We created a deployment in WMLA for each image resolution. Each deployment had multiple Neural Network models that supported a different model use such as research, testing, and/or diagnosis. Furthermore, each deployment also included the aggregation functions and the ability to save the matrix before aggregation. The deployment’s payload request specifies the image to be prediction upon, the path to the image, which model to be utilized and (optionally) the saving of the intermediate output.

Creating a WMLA Inference Service:

WMLA uses a collection of deployment files in order to initialize and run an inference. For our deployment, these files were the kernel.py which contains all the code we need to run within the deployment, a model.json which contains all the configuration parameters, and a README.

Multiple Models:

Mutiple models are loaded in the on_kernel_start() method within our kernel.py. This method is only called once when the kernel is initialized. Loading the models in this function allows for quicker inference when the endpoint is called. Within our on_task_invoke() method we are then able to direct the inference request to the model specified in the payload request.

Storage Volume:

Both the original models and pre-processed images are pulled from an external storage volume. This storage volume can easily be connected to WMLA through a model.json with attributes as seen below:

{
 “name” : “example”,
 “tag” : “example”,
 “weight_path” : “N/A”,
 “runtime” : “python”,
 “kernel_path” : “kernel.py”,
 “attributes” :
 [
 { “key”: “cpd-volumes-cpd::volume1”, “value”: “/mymount/path1”},
 { “key”: “cpd-volumes-cpd::volume2”, “value”: “/mymount/path2”}
 ],
 “schema_version” : “1”
}

A storage volume allows for controllable read/write access, persistent storage and sharing across projects. This means that the data we see in this volume can be mounted to JupyterLab environments as well as mounted to our WMLA deployment space. This, in addition to the volume APIs, made storage volumes easy to use across all phases of our MLOps pipeline.

As of WMLA 2.4, you are not able to connect to multiple storage volumes. However, plans to allow for this functionality are on the roadmap for future versions of WMLA.

Optional Save:

After discussion with the lead scientist, one important feature we added in the architecture structure is the ability to save the matrix produced by the Neural Network models. This matrix is probabilities of classes for each section within the pre-processed image. This will be useful in future work and understanding predictions.
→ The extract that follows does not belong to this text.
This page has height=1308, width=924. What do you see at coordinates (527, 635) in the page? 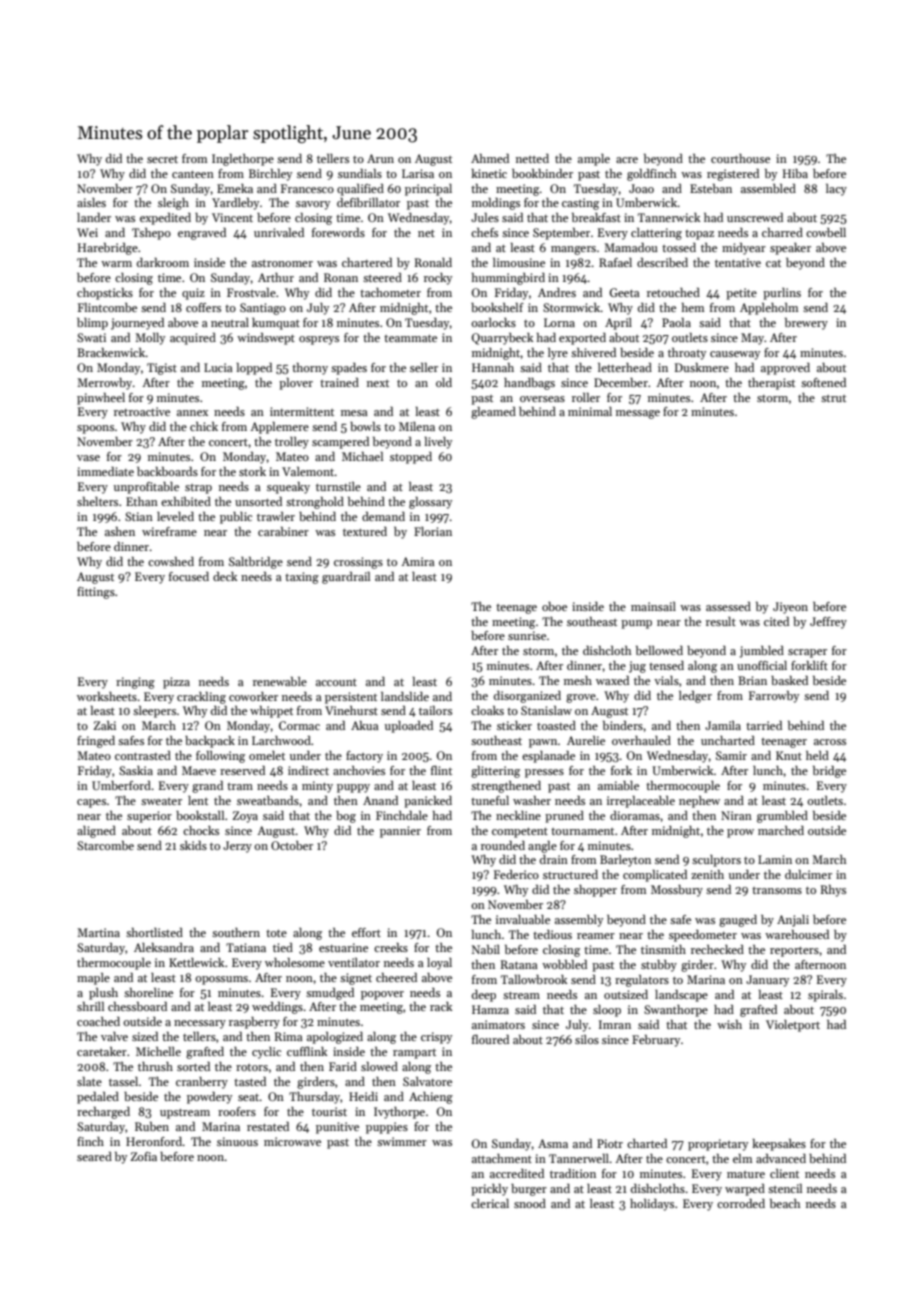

Optional Asset Save to Project Data Assets

This is saved to project data assets and is an optional input with respect to the deployments.

WML Deployment

Once the deep learning models were deployed within WMLA, we could focus on the WML deployment of the Random Forest model. This was a standard WML deployment. We were able to train the model within JupyterLab in Watson Studio and deploy it within the same notebook using the WML Python SDK. The deployment’s payload request specifies the final concatenation of the output of the deep learning models deployed in WMLA and provides a final prediction.

Watson OpenScale

Once the Random Forest model was successfully deployed to WML, we configured Watson OpenScale to monitor the deployment. We specifically monitored quality, drift and explainability monitors. An example of how to configure these monitors can be found here.

In this project, OpenScale does not directly monitor the deep learning models deployed within WMLA. However, the feature columns of the Random Forest model were the aggregated probabilities of each class from the deep learning models. This allowed the client to glean insights into what was happening within the complex deep learning models without setting up direct monitoring.

Our health care client appreciated the explainability aspect of Watson OpenScale, as their models are complex. The ability to explain predictions using an algorithm largely based off LIME allowed for them to consider future research areas. Furthermore, contrastive explanations helped them quantitatively understand which areas were the most impactful and by how much. This allowed them to better understand the nuance in the decision-making process of the models and see trends between diagnoses for their use case.